December 16 — Reservations Cross 150,000
Despite the loss of the federal EV incentive and a general cooling of EV enthusiasm across the United States, Slate Auto announced that reservations for its truck and SUV had surpassed 150,000. The milestone signaled enduring consumer interest in the brand and suggested that, with fewer affordable EVs entering the U.S. market, Slate would face minimal competition at the budget end of the spectrum.
March 9 — A Leadership Shake-Up
Slate surprised the industry with an unexpected executive change: former Amazon Marketplace Vice President Peter Faricy was appointed as the new CEO. Founding CEO Chris Barman, who had been Slate's very first hire, transitioned into a newly created role as President of Vehicles. The leadership shift was framed as a strategic move to prepare the company for its commercial launch — with the immediate priority being the conversion of existing reservations into confirmed purchase orders ahead of a planned end-of-year rollout.

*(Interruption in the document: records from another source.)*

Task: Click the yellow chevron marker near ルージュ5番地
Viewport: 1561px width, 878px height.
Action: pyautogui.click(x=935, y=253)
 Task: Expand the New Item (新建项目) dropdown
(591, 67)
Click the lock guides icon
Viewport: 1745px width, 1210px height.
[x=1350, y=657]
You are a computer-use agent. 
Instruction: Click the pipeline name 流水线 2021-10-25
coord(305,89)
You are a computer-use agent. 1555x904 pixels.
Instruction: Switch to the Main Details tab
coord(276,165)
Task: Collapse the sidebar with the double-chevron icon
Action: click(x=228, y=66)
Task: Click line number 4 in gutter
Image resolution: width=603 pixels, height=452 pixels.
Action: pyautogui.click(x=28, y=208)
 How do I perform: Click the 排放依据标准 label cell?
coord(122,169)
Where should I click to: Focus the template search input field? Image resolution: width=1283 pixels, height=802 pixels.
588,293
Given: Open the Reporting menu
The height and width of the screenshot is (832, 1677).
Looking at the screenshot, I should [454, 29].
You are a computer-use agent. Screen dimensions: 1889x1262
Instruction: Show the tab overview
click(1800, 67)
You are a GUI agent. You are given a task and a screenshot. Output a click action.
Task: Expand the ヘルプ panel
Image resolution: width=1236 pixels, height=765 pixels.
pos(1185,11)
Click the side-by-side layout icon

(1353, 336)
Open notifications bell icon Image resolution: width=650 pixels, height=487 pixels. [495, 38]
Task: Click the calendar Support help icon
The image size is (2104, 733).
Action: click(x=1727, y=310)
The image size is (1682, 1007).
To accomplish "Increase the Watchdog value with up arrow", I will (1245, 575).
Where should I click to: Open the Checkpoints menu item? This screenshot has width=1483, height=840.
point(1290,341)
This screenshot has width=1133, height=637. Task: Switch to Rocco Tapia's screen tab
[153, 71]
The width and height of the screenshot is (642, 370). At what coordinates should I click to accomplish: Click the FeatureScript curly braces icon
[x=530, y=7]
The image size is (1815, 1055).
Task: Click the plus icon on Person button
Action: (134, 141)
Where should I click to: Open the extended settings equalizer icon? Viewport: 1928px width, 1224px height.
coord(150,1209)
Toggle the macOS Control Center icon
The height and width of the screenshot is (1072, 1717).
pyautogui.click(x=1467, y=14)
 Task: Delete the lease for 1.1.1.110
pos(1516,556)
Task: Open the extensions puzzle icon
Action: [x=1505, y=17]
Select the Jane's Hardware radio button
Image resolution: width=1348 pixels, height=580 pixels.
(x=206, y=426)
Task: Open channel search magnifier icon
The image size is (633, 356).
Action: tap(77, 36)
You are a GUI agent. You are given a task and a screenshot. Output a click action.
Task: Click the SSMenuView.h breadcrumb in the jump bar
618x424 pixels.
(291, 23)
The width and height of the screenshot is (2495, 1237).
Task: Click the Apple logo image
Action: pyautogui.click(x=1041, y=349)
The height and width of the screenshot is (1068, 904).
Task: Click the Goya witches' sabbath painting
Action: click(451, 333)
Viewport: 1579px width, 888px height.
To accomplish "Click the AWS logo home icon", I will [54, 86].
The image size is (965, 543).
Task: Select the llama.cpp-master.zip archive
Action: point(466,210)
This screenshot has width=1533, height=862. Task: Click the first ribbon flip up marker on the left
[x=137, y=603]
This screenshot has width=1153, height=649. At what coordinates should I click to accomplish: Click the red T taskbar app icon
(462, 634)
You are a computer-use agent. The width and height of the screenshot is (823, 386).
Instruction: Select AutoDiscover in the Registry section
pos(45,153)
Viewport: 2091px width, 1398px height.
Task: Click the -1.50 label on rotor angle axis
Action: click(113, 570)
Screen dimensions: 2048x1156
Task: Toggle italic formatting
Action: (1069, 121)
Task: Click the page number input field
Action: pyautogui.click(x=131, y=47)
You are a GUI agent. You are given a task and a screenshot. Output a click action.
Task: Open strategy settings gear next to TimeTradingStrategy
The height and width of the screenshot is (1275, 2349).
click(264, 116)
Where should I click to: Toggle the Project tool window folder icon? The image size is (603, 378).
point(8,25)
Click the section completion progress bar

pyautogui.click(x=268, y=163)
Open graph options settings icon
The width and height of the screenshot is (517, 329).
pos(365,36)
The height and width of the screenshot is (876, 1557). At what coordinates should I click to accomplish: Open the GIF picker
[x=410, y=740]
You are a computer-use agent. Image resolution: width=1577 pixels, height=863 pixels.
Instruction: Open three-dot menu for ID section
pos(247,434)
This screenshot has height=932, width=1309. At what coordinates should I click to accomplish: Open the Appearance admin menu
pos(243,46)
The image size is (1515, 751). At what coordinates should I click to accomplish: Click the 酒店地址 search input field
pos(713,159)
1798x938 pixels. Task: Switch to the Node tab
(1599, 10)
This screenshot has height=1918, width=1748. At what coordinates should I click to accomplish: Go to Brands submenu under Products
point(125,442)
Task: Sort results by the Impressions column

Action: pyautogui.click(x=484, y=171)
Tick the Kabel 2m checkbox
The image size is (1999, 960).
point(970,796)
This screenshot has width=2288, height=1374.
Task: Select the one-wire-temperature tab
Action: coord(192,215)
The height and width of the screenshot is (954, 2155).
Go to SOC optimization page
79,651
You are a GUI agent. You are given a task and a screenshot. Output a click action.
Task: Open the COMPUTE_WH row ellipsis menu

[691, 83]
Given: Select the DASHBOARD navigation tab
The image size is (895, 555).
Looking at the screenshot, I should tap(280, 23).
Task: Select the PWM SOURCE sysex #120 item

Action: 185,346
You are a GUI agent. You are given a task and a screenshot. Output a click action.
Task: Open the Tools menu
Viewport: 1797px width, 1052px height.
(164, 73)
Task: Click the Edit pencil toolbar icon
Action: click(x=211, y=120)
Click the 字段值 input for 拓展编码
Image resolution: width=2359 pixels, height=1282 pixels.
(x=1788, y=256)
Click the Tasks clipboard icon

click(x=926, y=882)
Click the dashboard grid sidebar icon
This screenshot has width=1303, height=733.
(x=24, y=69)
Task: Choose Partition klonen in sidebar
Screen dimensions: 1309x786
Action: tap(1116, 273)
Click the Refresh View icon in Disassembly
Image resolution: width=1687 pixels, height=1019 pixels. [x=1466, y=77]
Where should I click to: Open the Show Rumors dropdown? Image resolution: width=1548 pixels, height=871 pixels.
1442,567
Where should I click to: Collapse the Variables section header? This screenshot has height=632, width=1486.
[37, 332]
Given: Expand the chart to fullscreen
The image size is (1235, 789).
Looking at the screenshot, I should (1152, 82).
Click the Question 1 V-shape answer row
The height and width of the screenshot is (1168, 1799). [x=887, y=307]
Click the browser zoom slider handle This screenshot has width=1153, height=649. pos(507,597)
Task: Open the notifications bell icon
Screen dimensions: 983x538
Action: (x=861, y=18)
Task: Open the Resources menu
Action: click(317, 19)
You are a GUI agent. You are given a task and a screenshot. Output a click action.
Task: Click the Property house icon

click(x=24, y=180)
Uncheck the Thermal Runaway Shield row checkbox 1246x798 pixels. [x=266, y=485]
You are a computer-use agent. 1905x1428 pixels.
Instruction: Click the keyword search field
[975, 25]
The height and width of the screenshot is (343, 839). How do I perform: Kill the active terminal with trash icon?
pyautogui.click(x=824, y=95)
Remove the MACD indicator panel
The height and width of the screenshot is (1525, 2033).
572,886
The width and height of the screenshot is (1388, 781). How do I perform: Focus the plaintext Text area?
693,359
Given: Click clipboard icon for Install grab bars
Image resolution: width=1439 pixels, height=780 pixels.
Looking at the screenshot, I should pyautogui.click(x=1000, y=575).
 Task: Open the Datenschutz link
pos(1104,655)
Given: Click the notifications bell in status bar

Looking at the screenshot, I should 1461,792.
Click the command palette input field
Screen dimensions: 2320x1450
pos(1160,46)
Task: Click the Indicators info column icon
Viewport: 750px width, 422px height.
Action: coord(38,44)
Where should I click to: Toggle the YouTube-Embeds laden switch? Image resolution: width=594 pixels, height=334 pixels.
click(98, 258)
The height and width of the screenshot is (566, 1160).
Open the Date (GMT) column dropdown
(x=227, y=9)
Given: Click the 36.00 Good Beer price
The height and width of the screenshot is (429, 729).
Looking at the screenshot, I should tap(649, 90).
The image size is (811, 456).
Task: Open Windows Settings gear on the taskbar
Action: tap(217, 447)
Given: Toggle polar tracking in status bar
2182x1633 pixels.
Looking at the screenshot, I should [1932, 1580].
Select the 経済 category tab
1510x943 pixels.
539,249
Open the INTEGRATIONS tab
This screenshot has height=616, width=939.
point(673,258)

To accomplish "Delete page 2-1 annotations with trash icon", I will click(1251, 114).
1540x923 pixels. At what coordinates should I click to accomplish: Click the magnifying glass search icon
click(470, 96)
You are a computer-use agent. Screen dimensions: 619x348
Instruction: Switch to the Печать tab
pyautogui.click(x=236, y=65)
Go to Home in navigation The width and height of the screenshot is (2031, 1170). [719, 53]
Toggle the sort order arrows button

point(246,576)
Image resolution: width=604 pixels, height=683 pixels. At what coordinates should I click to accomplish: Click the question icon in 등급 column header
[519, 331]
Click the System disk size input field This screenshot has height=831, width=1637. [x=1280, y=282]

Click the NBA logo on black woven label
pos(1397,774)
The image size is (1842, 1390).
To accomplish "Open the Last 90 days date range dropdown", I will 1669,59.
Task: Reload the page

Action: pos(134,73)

What Lies Ahead for Slate Auto
Slate Auto's story is one of the most compelling in the modern EV landscape. It has managed to generate massive consumer interest, secure high-profile investment, and build an identifiable brand — all while navigating policy changes, manufacturing challenges, and leadership transitions. With production targeted for late 2026 and over 150,000 reservations already in hand, the startup has laid a credible foundation.
However, the road ahead is far from smooth. Converting reservations into actual sales, ramping up a dormant factory, and delivering on the promise of broad customization at a genuinely low price point are all formidable tasks. Whether Slate Auto can follow through where so many EV startups have stumbled remains the defining question — and one the entire automotive world is watching closely.